* Provided text *
PySpark ArrayType Column With Examples

  • Post author:
  • Post category:PySpark
  • Post last modified:October 5, 2023
  • Reading time:9 mins read

PySpark pyspark.sql.types.ArrayType (ArrayType extends DataType class) is used to define an array data type column on DataFrame that holds the same type of elements, In this article, I will explain how to create a DataFrame ArrayType column using pyspark.sql.types.ArrayType class and applying some SQL functions on the array columns with examples.

While working with structured files (Avro, Parquet e.t.c) or semi-structured (JSON) files, we often get data with complex structures like MapType, ArrayType, StructType e.t.c. I will try my best to cover some mostly used functions on ArrayType columns.

What is PySpark ArrayType

PySpark ArrayType is a collection data type that extends the DataType class which is a superclass of all types in PySpark. All elements of ArrayType should have the same type of elements.

Create PySpark ArrayType

You can create an instance of an ArrayType using ArraType() class, This takes arguments valueType and one optional argument valueContainsNull to specify if a value can accept null, by default it takes True. valueType should be a PySpark type that extends DataType class.


from pyspark.sql.types import StringType, ArrayType
arrayCol = ArrayType(StringType(),False)

Above example creates string array and doesn’t not accept null values.

Create PySpark ArrayType Column Using StructType

Let’s create a DataFrame with few array columns by using PySpark StructType & StructField classes.


data = [
 ("James,,Smith",["Java","Scala","C++"],["Spark","Java"],"OH","CA"),
 ("Michael,Rose,",["Spark","Java","C++"],["Spark","Java"],"NY","NJ"),
 ("Robert,,Williams",["CSharp","VB"],["Spark","Python"],"UT","NV")
]

from pyspark.sql.types import StringType, ArrayType,StructType,StructField
schema = StructType([ 
    StructField("name",StringType(),True), 
    StructField("languagesAtSchool",ArrayType(StringType()),True), 
    StructField("languagesAtWork",ArrayType(StringType()),True), 
    StructField("currentState", StringType(), True), 
    StructField("previousState", StringType(), True)
  ])

df = spark.createDataFrame(data=data,schema=schema)
df.printSchema()
df.show()

This snippet creates two Array columns languagesAtSchool and languagesAtWork which defines languages learned at School and languages using at work. For the rest of the article, I will use these array columns of DataFrame and provide examples of PySpark SQL array functions. printSchema() and show() from above snippet display below output.


root
 |-- name: string (nullable = true)
 |-- languagesAtSchool: array (nullable = true)
 |    |-- element: string (containsNull = true)
 |-- languagesAtWork: array (nullable = true)
 |    |-- element: string (containsNull = true)
 |-- currentState: string (nullable = true)
 |-- previousState: string (nullable = true)

* Problems to work on *
**a)** Answer these about the PySpark ArrayType article:
(i) What is the default value of valueContainsNull?
(ii) Which two array columns does the StructType example create?
(iii) Which class is the superclass of all types in PySpark?
**b)** Repeat everything from "PySpark ArrayType Column With" down to "on ArrayType columns." in the PySpark ArrayType article, word for word.

* Recorded data *
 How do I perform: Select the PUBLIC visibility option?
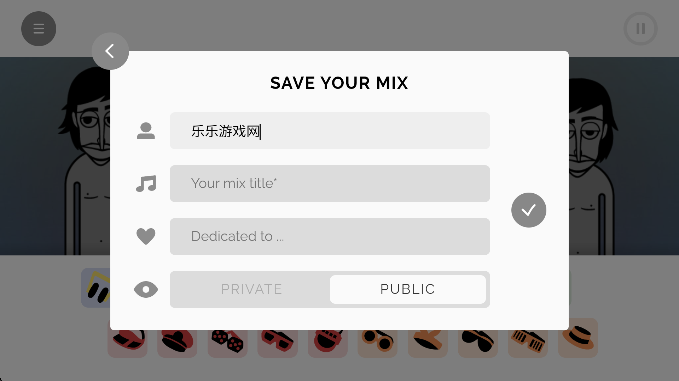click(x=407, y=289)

==

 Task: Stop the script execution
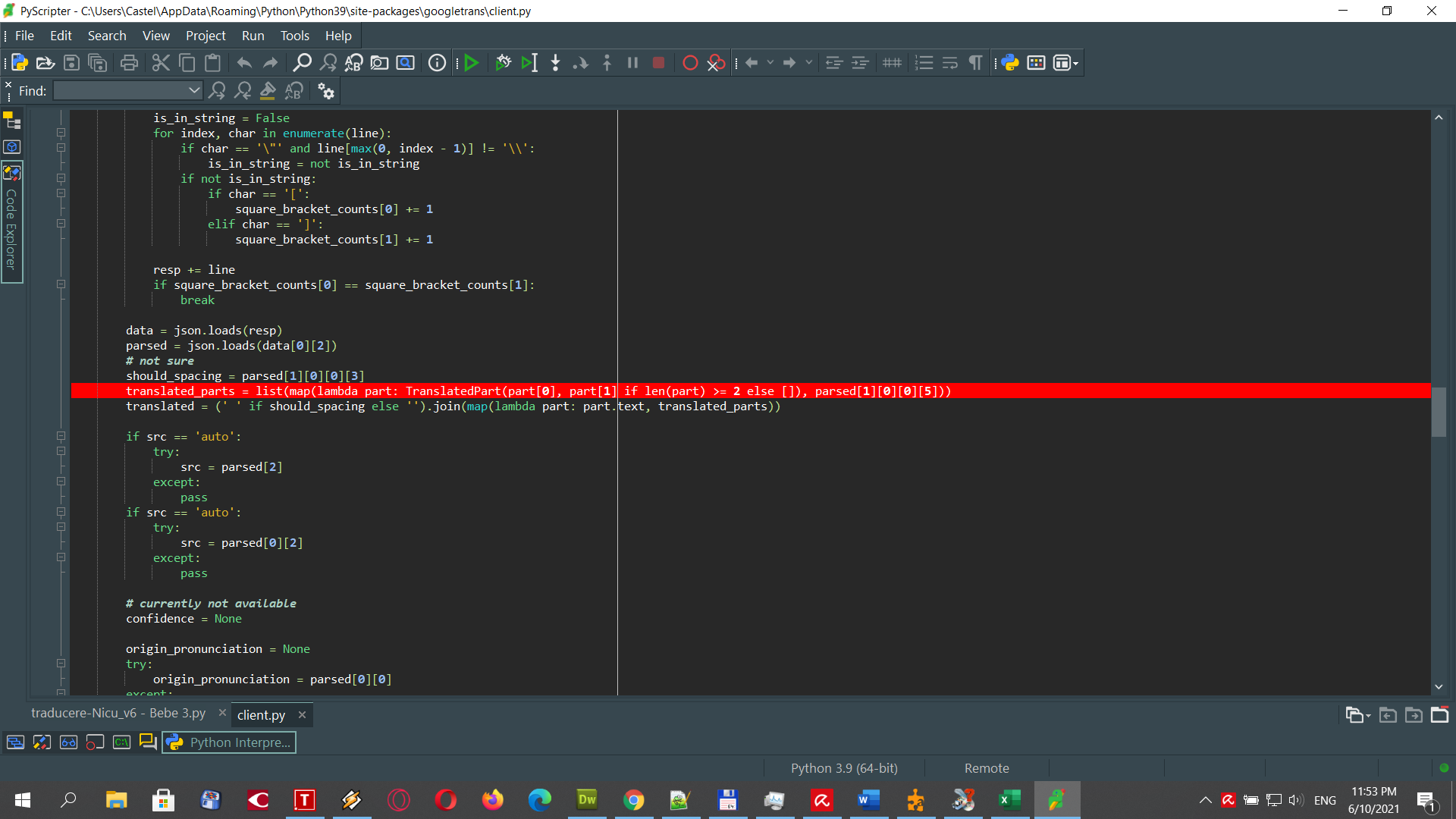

* Full solutions *
**a)**
(i) True
(ii) languagesAtSchool and languagesAtWork
(iii) DataType

**b)**
PySpark ArrayType Column With Examples

  • Post author:
  • Post category:PySpark
  • Post last modified:October 5, 2023
  • Reading time:9 mins read

PySpark pyspark.sql.types.ArrayType (ArrayType extends DataType class) is used to define an array data type column on DataFrame that holds the same type of elements, In this article, I will explain how to create a DataFrame ArrayType column using pyspark.sql.types.ArrayType class and applying some SQL functions on the array columns with examples.

While working with structured files (Avro, Parquet e.t.c) or semi-structured (JSON) files, we often get data with complex structures like MapType, ArrayType, StructType e.t.c. I will try my best to cover some mostly used functions on ArrayType columns.